Exercise requirements:
1) Reproduce the passage of the ROI article starting with "- Are we able" and going on through "orders we perform?".
2) According to the ROI article, how long have public infrastructure agencies been dealing with the trend of doing more with less?

Page text:
Let’s face it: implementing an enterprise-level infrastructure management system in an organization takes a capital investment in software, hardware, services and personnel. The individuals who ultimately make the decision to invest an organization’s limited resources into technologies and re-engineering existing processes must also calculate and justify the Return on Investment (ROI).
In the financial and business worlds, determining ROI in terms of dollars and cents can be a pretty straightforward thing to qualify and quantify. It is much more difficult when it comes to ROI on an investment in tangible technology and intangible processes. It is especially tricky when these are not used to generate revenue or increase net profits.
Enterprise infrastructure management systems (EIMs) may consist of one or more application solutions for work and resources management, asset management, plan development and GIS mapping of infrastructure. This can make it challenging to calculate a Return on Investment, and it often requires a different approach.
Return on Investment is traditionally defined as a profitability measure of the financial gain or loss generated on a financial investment, relative to the amount of money invested. This is often represented by the following formula:
ROI = (Net Profit / Cost of Investment) X 100
In terms of government investment in management solutions, ROI is often used to evaluate the efficiency of a financial investment.
Engineering, Maintenance Operations and Public Works departments are not in the business of generating financial revenue and profits from their operations. The exception is enterprise fund agencies, which do generate revenue, but their main motivation is not financial profit. For this discussion, we will assume that they fall under the same category as a general fund operation.
Not all ROI is created equal
In traditional ROI calculations, this is often done in monetary units (i.e. US dollars, UK pounds, EU euros, etc.). Without a historical baseline to benchmark the performance of your investment, calculations aren’t as black and white.
Therefore, a new way of looking at ROI for investments in management solution technologies and services (like those provided by VUEWorks®) must be re-imagined and redefined.
Because traditional ROI is often used to evaluate the efficiency of a financial investment, we can start by shifting focus from the ‘financial investment’ portion of the formula to the ‘evaluate the efficiencies’ portion. This is a trend that public infrastructure agencies have been dealing with for the last five decades: doing more with less through efficiency gains in re-engineered processes. Through the use of evolving technologies, many agencies are now able manage data – that in turn helps manage their processes and limited resources in a more results-oriented and efficient manner.
If an agency can start answering questions like the following, they can start to qualify the benefits of their investment, providing a non-traditional form of ROI.
Some of these questions may include:
- Are we doing more work per FTE (full-time equivalent) per day than prior to our investment?
- Are we able to do more work with less, or the same amount of time and resources as before?
- Are we seeing a shift from the amount of reactive work orders versus proactive preventative maintenance work orders we perform?

Information shown:
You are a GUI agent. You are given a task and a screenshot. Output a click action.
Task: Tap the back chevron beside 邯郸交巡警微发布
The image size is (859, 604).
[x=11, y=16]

Solutions to the problems:
1)
- Are we able to do more work with less, or the same amount of time and resources as before?
- Are we seeing a shift from the amount of reactive work orders versus proactive preventative maintenance work orders we perform?

2) For the last five decades.